# [What to work on]
Copy out the lines beginning with the one that contains "Instruction: Select the" and ending with the last line below, exactly as they stand. Pictures are not copied.

# [Screenshot grounding data]
-- Opening Marker --

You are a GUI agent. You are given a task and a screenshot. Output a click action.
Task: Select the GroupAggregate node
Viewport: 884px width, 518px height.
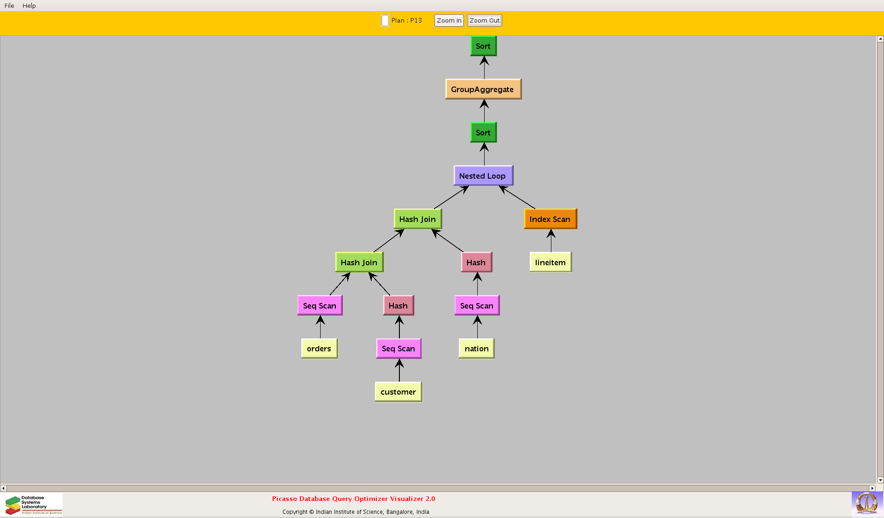pos(483,89)
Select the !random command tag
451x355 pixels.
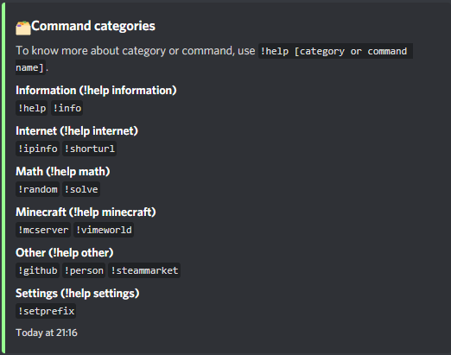37,189
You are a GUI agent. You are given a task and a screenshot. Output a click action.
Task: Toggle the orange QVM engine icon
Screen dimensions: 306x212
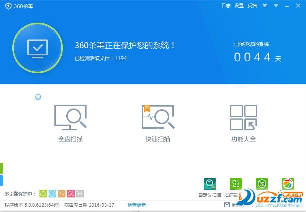(62, 194)
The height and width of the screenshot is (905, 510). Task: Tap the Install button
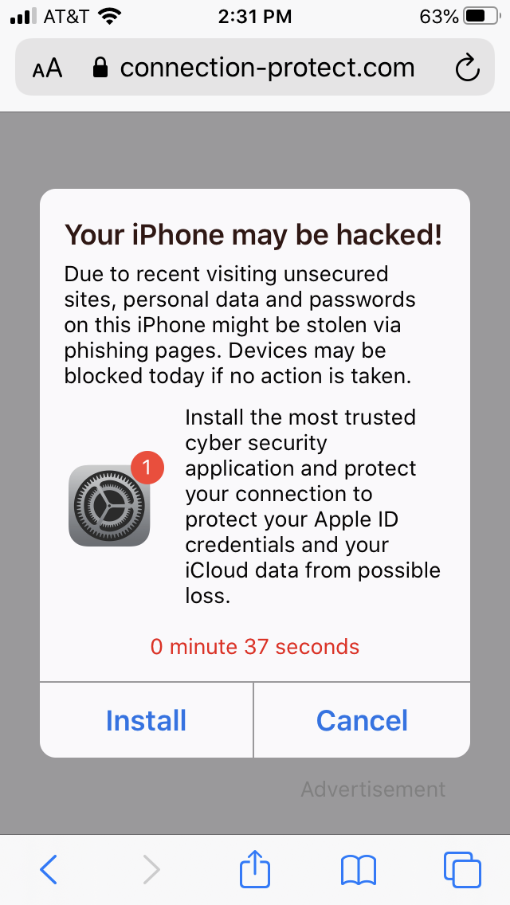pos(146,720)
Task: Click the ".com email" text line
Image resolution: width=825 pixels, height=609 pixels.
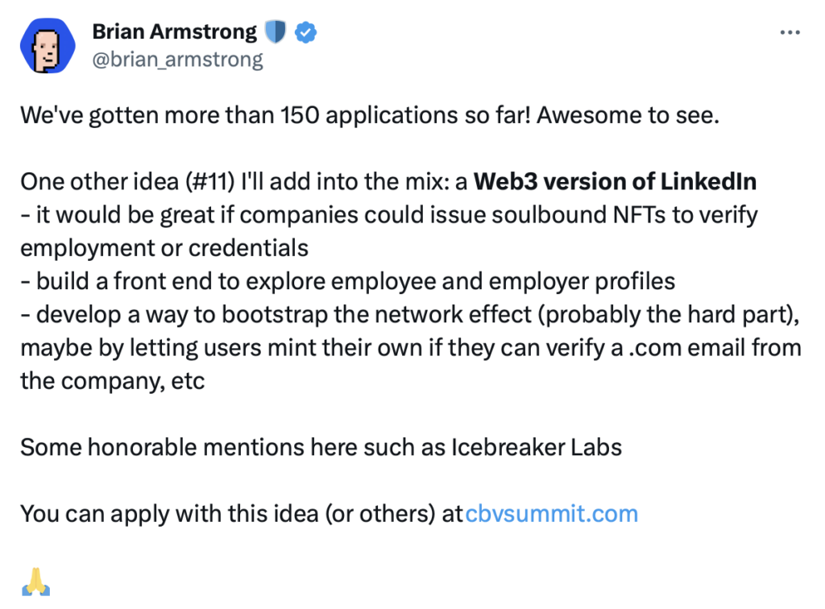Action: coord(411,347)
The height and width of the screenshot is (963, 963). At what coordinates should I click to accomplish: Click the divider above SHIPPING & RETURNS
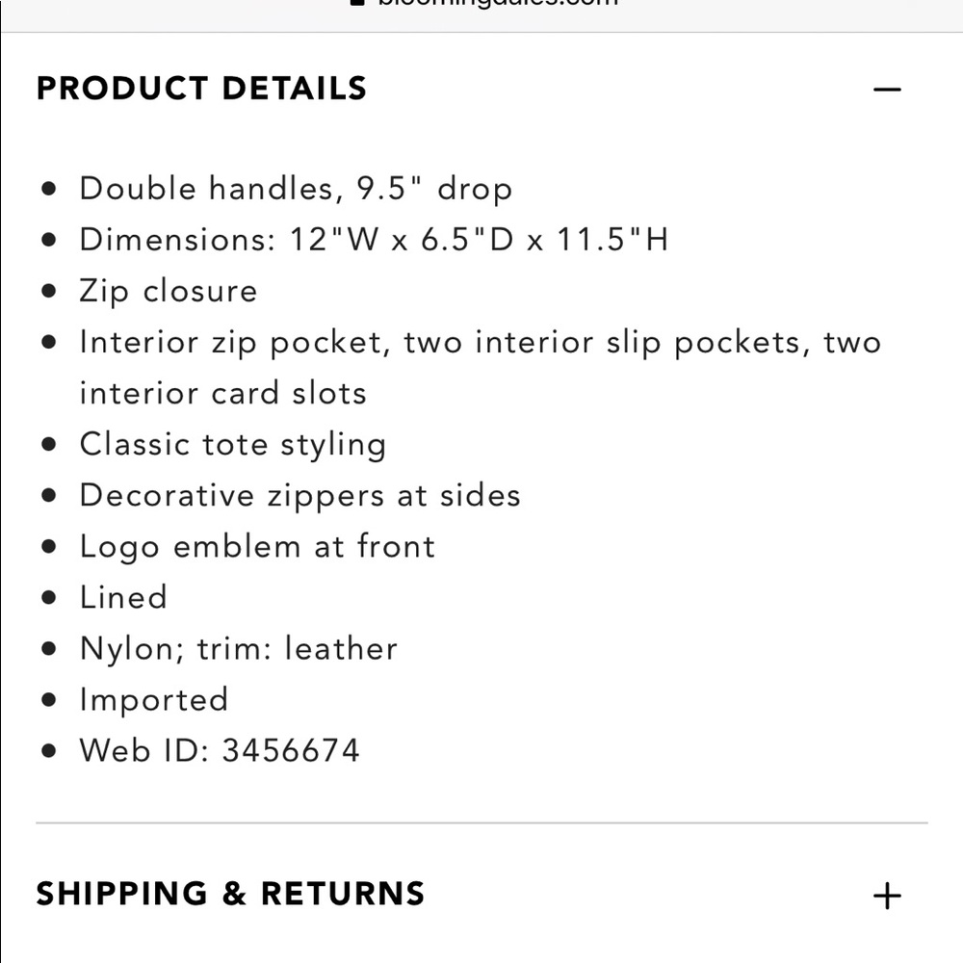pos(482,822)
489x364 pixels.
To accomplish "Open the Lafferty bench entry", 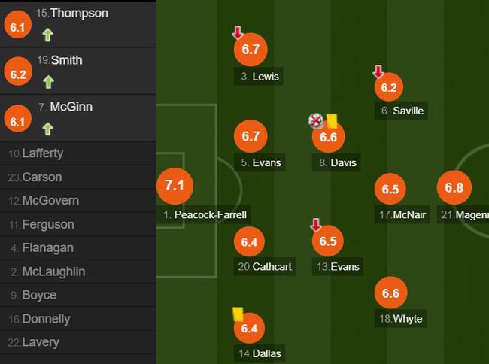I will 78,153.
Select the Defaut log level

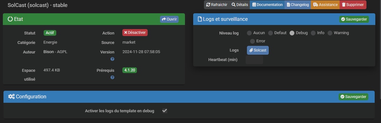click(x=270, y=33)
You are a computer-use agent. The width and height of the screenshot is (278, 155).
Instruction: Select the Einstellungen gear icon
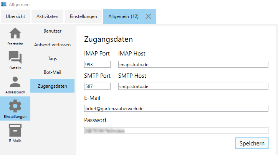[x=15, y=106]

-- Closing Marker --

# [Task result]
Instruction: Select the Einstellungen gear icon
[x=15, y=106]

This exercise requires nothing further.